FIG. 12 provides a closer detail view of the lever mechanism shown in FIGS. 8 through 11. In FIG. 12, the top half 25 of the casing of the thumb drive 10 is drawn in ghost to reveal the latching mechanism described below. The opposite end of the carriage 15 has the shaft 19 to which the first lever 16 is pivotably connected. When first lever 16 is pushed or pulled by operating lever 17, shaft 19 pushes or pulls the carriage 15. At the pivot end 20, the first lever 16 is pivotably connected to the proximal portion 34 at 20. Distal portion 31 pivots at 35. Proximal portion 34 is located under the top casing 25, but distal portion 31 is located outside the top casing 25 on the arced surface 33. The proximal 34 and distal 31 portions of the lever are joined at the pivot 35. Thus, the distal portion 31 operates as an arcing lever. FIG. 12 shows the operating end 32 in position C, mid-way between the fully extended (C) and fully retracted (D) positions.
FIG. 12 also shows an alternative latching mechanism to hold the carriage 15 in the extended (C) or retracted (D) positions.
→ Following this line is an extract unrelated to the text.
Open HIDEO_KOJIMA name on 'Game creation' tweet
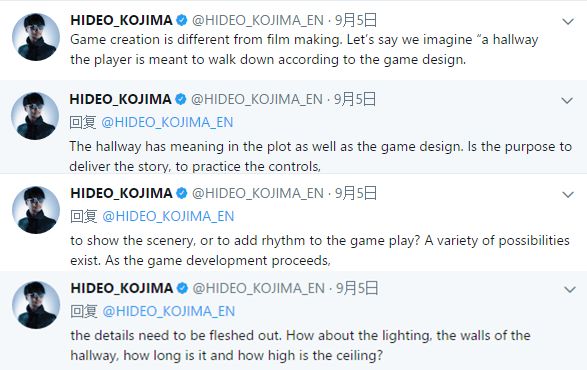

The shaft 19 extends upward and is trapped by a pair of downwardly directed guide rails 36 formed as part of the inner surface of top casing 25. The pair of guide rails 36 form a guide channel. Protrusions 37 in the guide rails 36 trap the shaft 19 when it is in the fully extended (C) or fully retracted (D) position. The shaft 19, top casing 25, guide rails 36, and protrusions 37 are made of deformable material, such as plastic, so that when shaft 19 is pushed by the lever mechanism against protrusions 37, the shaft 19 will overcome the resistance of the protrusions 37 and be forced past them. But, the protrusions 37 will provide enough resistance to hold the support structure 12 in the extended (C) or retracted (D) position.
The drawings and description set forth here represent only some embodiments of the invention. After considering these, skilled persons will understand that there are many ways to make a lever mechanism for a retractable thumb drive according to the principles disclosed. The inventors contemplate that the use of alternative structures, materials, or manufacturing techniques, which result in a lever mechanism for a retractable thumb drive according to the principles disclosed, will be within the scope of the invention.